Conditioning Information and Variance Bounds on Pricing Kernels

By Geert BekaertJun Liu
1999| Working Paper No. 1553

Gallant, Hansen and Tauchen (1990) show how to use conditioning information optimally to construct a sharper unconditional variance bound on pricing kernels. The literature predominantly resorts to a simple, sub-optimal procedure that scales returns with predictive instruments and computes standard bounds using the original and scaled returns. This article provides a formal bridge between the two approaches. We propose a optimally scaled bound, which, when the first and second conditional moments are known, coincides with the bound derived by Gallant, Hansen and Tauchen (GHT bound. When these moments are mis-specified, our optimally scaled bound still yields a valid lower bound for the standard deviation of pricing kernels, unlike the GHT bound. Moreover, the optimally scaled bound can be used as a diagnostic for the specification of the first two conditional moments of asset returns because it only achieves the maximum when conditional mean and conditional variance are correctly specified.
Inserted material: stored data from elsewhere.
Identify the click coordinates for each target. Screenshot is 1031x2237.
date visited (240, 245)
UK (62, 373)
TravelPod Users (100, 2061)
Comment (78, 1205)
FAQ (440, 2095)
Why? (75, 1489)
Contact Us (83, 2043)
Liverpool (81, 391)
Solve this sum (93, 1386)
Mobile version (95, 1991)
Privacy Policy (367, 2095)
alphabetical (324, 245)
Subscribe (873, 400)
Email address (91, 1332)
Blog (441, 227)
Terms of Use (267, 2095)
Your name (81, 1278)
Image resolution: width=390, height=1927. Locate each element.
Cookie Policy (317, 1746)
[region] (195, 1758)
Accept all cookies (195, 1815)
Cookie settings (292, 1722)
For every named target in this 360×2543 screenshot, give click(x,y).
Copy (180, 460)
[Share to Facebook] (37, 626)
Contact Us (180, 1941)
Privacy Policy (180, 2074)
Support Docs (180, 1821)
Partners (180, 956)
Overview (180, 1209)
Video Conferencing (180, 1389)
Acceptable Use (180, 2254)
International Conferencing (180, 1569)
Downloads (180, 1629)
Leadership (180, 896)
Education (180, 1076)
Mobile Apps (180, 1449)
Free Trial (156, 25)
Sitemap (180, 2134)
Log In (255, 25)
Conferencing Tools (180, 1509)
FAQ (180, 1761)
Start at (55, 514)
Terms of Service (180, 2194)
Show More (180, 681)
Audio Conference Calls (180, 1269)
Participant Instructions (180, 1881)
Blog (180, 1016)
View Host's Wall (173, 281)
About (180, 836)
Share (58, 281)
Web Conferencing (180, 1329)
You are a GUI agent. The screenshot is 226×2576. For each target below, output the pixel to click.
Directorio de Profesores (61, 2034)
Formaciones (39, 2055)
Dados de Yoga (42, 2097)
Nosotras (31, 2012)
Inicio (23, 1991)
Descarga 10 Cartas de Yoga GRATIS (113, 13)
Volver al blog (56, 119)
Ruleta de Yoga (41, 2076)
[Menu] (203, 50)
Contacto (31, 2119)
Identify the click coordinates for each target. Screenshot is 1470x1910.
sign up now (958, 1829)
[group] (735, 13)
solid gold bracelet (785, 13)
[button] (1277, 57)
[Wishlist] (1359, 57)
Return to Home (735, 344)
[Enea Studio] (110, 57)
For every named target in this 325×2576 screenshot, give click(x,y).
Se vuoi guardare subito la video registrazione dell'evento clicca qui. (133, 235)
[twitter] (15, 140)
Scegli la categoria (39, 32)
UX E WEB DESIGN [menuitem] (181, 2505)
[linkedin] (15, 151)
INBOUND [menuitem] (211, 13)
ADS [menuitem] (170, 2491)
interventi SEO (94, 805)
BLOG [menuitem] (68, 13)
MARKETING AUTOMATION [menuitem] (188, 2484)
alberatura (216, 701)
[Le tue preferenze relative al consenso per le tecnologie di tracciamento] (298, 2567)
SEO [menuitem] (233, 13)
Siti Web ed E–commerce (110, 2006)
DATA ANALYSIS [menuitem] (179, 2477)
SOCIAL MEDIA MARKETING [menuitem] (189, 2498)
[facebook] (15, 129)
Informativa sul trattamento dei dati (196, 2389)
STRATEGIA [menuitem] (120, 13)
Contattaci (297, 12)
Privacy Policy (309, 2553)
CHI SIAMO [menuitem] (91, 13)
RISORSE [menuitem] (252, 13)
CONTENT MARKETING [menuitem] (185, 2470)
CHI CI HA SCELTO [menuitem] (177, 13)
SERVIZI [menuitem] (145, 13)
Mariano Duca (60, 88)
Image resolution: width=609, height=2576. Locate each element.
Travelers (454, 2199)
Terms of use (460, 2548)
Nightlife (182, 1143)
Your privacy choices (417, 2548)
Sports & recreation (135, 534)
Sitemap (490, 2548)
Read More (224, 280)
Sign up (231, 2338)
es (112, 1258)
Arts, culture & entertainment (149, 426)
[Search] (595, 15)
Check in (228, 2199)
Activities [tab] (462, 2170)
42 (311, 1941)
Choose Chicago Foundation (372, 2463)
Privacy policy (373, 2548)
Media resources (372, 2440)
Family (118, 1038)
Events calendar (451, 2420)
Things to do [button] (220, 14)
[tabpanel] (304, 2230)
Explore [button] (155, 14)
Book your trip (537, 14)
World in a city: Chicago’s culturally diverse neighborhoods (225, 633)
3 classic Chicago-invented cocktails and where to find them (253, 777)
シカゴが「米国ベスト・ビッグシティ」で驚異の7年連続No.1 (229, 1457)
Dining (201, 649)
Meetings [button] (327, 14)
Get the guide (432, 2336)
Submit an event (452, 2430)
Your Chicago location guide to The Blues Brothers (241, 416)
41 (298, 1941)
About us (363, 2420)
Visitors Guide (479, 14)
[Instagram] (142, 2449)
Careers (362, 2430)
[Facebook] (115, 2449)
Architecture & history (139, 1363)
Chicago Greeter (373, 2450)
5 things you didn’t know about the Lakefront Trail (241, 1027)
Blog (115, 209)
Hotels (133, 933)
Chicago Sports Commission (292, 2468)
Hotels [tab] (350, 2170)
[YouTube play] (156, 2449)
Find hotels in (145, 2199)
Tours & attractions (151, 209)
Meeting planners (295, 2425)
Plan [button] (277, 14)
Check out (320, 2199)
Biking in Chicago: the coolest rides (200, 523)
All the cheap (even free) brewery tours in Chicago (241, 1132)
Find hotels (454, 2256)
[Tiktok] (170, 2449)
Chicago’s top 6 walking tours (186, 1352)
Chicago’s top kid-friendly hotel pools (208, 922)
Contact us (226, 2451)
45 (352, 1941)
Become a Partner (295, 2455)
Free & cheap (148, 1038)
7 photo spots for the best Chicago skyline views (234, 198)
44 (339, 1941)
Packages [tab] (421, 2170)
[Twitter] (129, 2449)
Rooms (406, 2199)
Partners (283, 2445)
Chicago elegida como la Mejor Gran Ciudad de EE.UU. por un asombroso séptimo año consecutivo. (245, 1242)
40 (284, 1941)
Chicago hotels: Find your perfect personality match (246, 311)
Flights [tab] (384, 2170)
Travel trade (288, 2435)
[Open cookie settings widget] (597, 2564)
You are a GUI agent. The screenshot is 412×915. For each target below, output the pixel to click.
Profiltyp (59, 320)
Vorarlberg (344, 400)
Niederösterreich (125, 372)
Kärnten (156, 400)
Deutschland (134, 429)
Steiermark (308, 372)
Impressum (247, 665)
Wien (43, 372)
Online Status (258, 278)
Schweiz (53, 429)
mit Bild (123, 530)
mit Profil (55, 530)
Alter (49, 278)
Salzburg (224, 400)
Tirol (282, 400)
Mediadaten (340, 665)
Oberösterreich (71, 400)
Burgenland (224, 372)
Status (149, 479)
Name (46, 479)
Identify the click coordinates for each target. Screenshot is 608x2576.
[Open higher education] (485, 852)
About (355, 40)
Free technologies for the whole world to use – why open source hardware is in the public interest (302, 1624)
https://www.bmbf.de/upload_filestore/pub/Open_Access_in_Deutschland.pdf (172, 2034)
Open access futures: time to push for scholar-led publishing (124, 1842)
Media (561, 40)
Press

Other potential applications include testing dynamic asset pricing models, studying the predictability of asset returns, dynamic asset allocation, and mutual fund performance measurement. The illustration in this article starts with the familiar Hansen-Singleton (1983) set-up of an autoregressive model for consumption gowth and bond and stock returns but adds time-varying volatility to the model. Both an unconstrained version and a version with the restrictions of the standard consumption-based asset pricing model imposed, serve as the data-generating processes to illustrate the behavior of the bounds. In the process, we explore an interesting empirical phenomenon: asymmetric volatility in consumption growth.